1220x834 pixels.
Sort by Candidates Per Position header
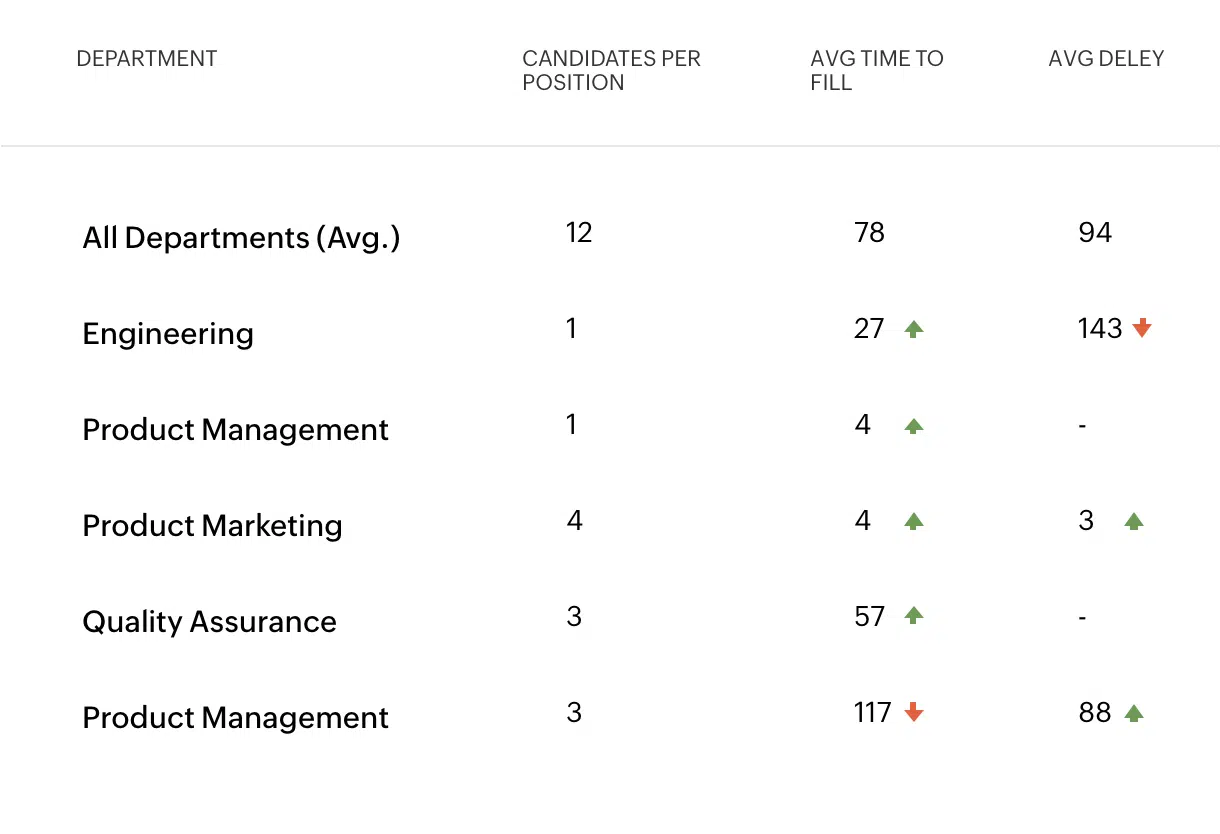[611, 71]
□ □ □ □
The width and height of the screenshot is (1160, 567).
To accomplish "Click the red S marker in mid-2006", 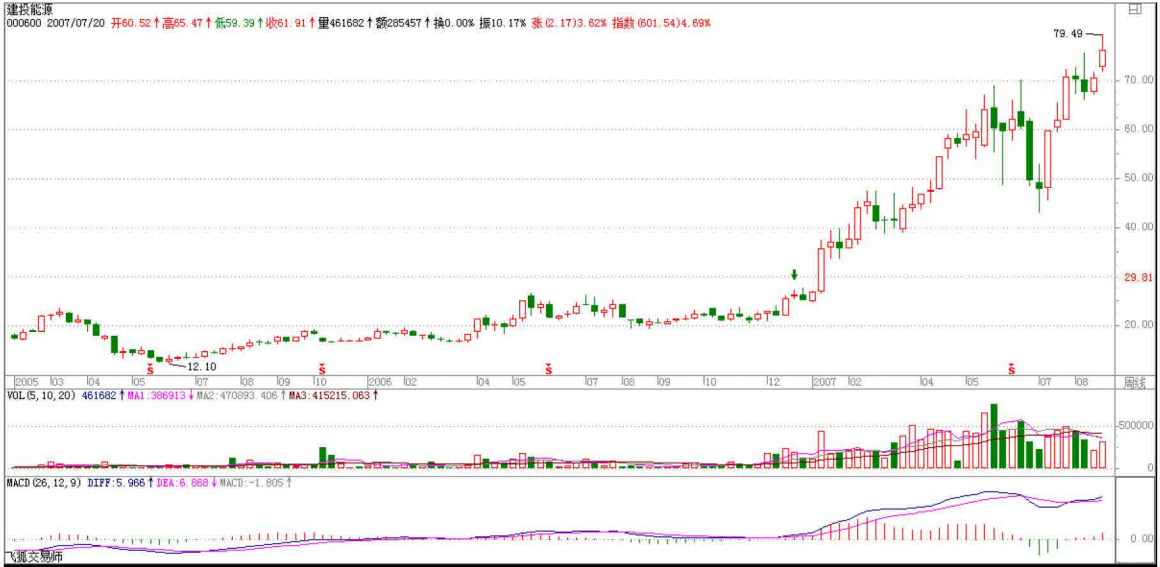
□ □ □ □
GOAL OF THE EXERCISE →
Copy the lines from the line containing "The width and" up to and including the line containing "red S marker" without changing them, and omit the pictures.

RESULT OF THE TASK →
The width and height of the screenshot is (1160, 567).
To accomplish "Click the red S marker in mid-2006", 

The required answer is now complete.